E é verdade que sois extraordinários. Yonatan, Uri e tu não sois apenas irmãos, mas amigos de coração e de alma. Tínheis um mundo próprio, uma linguagem própria e um humor próprio. Ruti, Uri te amava com toda sua alma. Com que ternura falava sobre ti. Recordo sua última ligação telefônica, depois de expressar sua alegria pelo cessar fogo que a ONU havia proclamado, insistiu em falar contigo. E tu choraste depois. Como se já soubesses. Nossa vida não terminou. Só sofremos um golpe muito duro. Tiraremos força de nós mesmos para suportar tudo, do estar juntos, Michal e eu, nossos filhos, e também o avô e as avós que amavam Uri com todo seu coração – chamavam-no Neshumeh (minha pequena alma) –, e os tios, tias e primos, e todos os seus amigos da escola e do exército que estão nos acompanhando com apreensão e afeto. E também buscaremos a força de Uri. Possuía uma força que nos servirá para muitos anos. A luz que projetava – de vida, de vigor, de inocência e de amor – era tão intensa que continuará nos iluminando inclusive depois que o astro que a produzia tiver se apagado. Amor nosso, tivemos o enorme privilégio de estar contigo, obrigado por cada momento que estiveste conosco. Papai, mamãe, Yonatan e Ruti.

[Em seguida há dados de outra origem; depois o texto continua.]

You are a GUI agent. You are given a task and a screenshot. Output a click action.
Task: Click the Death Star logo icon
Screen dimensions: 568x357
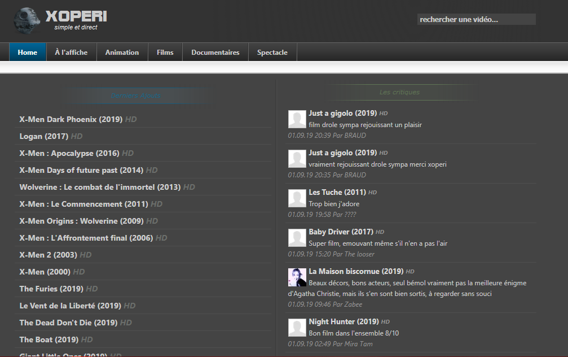click(27, 20)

David Grossman nasceu em Jerusalém, em 1954. Formado em filosofia e teatro. Ao lado de Amós Oz, está entre os mais notáveis defensores da solução de dois Estados para o conflito árabe-israelense. É autor de, entre outras obras, O inferno dos outros, O livro da gramática interior, Garoto zigue-zague, Fora do tempo, A mulher foge, Desvario, Ver: amor, e Alguém para correr comigo. * Esta tradução em português é realizada a partir da versão em espanhol realizada por María Luisa Rodríguez Tapia e publicada no jornal El País, em 21 de agosto de 2006. Blog Letras in.verso e re.verso, 2018.